▸ **Exercise**
Under this line are the records; write out word for word the part that begins at the line containing "Start Google Chrome" and ends at the line containing "Image resolution: width=1372", and no more.

= Beginning of Section =

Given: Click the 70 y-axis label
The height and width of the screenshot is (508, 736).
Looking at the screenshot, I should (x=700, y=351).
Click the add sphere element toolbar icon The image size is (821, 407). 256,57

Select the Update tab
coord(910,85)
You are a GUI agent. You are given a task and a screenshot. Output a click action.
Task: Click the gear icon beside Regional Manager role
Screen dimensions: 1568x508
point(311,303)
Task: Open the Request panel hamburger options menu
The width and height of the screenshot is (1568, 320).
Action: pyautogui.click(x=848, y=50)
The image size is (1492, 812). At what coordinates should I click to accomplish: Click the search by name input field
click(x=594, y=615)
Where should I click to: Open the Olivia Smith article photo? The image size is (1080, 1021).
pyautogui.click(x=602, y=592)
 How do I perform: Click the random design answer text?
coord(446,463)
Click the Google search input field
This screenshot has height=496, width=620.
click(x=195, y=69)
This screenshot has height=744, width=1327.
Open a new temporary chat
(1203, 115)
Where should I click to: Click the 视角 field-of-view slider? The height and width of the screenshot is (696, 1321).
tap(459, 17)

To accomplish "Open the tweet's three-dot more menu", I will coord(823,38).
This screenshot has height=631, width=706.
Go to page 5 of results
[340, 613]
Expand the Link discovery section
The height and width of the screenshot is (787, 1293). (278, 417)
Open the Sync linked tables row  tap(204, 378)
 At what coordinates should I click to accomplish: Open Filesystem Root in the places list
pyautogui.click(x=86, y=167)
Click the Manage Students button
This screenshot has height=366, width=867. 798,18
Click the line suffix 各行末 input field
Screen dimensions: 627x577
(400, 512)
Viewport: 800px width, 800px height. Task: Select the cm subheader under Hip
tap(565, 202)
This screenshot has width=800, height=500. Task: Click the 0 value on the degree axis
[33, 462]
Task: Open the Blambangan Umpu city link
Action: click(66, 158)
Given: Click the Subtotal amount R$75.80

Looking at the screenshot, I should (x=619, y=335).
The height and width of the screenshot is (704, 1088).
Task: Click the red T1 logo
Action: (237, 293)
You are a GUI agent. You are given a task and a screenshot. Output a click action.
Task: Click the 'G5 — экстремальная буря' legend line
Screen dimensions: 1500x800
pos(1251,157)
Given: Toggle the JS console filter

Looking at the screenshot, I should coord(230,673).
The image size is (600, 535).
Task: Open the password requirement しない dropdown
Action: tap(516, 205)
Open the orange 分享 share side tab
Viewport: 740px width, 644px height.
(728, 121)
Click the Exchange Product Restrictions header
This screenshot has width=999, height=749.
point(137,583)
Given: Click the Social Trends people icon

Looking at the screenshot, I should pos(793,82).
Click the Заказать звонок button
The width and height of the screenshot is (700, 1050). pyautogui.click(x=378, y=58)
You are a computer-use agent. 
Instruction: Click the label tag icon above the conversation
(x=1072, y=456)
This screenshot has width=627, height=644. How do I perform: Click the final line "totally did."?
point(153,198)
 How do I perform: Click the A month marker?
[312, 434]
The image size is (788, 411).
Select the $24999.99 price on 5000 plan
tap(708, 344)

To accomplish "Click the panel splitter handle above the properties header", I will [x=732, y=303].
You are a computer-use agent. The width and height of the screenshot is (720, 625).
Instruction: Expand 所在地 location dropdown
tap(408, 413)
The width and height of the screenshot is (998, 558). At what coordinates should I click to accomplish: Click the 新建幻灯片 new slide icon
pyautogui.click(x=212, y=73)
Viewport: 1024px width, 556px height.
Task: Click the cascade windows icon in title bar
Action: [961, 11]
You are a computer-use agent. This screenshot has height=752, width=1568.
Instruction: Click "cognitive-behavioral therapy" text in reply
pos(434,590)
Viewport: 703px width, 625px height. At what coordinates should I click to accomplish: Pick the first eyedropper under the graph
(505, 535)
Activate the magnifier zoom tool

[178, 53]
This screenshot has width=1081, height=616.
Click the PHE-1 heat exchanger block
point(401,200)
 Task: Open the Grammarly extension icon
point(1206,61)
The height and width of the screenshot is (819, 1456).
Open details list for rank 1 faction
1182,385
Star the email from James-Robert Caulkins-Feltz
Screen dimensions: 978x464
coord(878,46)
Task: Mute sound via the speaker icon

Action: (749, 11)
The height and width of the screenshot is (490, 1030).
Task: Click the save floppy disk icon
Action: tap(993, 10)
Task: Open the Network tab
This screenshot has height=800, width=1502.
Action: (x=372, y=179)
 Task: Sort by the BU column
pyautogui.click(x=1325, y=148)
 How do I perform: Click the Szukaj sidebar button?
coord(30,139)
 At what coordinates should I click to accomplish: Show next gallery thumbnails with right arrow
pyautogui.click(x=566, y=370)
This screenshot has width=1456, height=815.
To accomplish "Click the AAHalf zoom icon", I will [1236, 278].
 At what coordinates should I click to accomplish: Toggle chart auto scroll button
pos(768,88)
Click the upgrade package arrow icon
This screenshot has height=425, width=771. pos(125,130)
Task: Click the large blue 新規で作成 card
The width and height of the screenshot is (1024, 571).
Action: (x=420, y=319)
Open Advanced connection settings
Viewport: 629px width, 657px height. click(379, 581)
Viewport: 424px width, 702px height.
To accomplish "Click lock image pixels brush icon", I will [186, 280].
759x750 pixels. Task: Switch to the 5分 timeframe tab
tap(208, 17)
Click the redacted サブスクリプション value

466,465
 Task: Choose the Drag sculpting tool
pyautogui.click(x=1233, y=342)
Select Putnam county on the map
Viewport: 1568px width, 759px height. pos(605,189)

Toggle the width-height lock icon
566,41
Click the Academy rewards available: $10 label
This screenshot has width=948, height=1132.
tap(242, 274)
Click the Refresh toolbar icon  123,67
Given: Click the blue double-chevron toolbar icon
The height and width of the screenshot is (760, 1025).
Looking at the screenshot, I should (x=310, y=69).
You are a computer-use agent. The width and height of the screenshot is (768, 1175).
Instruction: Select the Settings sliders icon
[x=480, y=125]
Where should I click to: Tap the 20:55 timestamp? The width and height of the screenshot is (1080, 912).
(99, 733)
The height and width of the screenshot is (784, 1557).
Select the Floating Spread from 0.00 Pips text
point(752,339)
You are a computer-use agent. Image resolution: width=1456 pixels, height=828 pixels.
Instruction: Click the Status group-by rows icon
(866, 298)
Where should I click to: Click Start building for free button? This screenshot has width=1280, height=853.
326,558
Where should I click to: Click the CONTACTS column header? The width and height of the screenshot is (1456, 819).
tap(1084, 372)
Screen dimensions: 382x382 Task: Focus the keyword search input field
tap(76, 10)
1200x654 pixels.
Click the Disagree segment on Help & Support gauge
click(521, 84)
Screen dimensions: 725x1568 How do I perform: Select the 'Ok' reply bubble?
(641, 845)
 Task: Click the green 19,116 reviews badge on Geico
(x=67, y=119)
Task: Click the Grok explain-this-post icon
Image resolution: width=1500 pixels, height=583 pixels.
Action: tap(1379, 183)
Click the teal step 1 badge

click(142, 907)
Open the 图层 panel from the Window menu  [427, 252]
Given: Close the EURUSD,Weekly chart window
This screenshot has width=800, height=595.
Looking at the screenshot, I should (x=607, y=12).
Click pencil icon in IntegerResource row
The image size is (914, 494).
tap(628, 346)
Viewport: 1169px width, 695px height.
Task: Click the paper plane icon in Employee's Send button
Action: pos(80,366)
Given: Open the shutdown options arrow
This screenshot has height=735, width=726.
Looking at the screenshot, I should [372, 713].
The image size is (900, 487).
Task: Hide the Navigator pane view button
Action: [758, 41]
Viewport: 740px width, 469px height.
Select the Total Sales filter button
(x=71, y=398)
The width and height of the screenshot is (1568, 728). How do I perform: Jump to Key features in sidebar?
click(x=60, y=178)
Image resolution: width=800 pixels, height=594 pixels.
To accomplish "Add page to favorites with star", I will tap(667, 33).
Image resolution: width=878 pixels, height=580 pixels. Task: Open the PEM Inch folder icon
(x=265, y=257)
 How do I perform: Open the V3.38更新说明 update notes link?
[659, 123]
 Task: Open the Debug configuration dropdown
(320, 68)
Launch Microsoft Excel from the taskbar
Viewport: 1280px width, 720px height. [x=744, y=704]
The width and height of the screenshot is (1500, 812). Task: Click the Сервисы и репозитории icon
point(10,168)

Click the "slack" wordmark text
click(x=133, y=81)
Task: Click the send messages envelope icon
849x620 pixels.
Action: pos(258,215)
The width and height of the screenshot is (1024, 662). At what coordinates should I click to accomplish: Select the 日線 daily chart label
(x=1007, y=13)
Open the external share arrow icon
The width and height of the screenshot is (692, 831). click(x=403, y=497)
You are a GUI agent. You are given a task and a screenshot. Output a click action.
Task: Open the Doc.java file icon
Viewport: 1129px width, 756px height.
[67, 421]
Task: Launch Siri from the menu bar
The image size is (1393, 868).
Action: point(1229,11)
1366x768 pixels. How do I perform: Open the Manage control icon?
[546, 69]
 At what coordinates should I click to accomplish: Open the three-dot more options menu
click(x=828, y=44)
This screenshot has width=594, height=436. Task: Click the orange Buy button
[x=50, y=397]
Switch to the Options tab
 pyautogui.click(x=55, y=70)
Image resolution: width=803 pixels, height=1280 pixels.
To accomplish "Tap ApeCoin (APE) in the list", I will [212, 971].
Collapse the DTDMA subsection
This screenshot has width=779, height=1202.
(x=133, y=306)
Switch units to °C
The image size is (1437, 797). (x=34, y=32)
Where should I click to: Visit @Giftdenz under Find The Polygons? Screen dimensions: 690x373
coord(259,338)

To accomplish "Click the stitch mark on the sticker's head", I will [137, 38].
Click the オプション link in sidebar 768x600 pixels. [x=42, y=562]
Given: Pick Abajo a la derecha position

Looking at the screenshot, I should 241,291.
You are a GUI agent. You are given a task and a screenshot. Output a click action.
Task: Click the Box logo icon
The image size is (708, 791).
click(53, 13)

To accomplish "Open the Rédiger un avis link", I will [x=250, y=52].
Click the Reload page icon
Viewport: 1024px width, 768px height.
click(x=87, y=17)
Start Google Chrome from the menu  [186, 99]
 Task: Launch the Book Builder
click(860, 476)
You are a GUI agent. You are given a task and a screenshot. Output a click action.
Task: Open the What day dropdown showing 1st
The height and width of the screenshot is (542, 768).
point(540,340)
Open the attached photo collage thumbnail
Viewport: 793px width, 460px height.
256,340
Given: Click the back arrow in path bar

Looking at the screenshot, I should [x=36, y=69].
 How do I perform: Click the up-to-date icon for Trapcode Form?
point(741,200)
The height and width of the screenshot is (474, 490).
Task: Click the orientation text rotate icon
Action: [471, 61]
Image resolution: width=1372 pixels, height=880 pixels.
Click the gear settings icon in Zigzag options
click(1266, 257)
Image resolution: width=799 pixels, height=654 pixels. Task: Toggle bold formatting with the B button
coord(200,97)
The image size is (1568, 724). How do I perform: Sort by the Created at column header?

= End of Section =

▸ **Response to the exercise**
Start Google Chrome from the menu  [186, 99]
 Task: Launch the Book Builder
click(860, 476)
You are a GUI agent. You are given a task and a screenshot. Output a click action.
Task: Open the What day dropdown showing 1st
The height and width of the screenshot is (542, 768).
point(540,340)
Open the attached photo collage thumbnail
Viewport: 793px width, 460px height.
256,340
Given: Click the back arrow in path bar

Looking at the screenshot, I should [x=36, y=69].
 How do I perform: Click the up-to-date icon for Trapcode Form?
point(741,200)
The height and width of the screenshot is (474, 490).
Task: Click the orientation text rotate icon
Action: [471, 61]
Image resolution: width=1372 pixels, height=880 pixels.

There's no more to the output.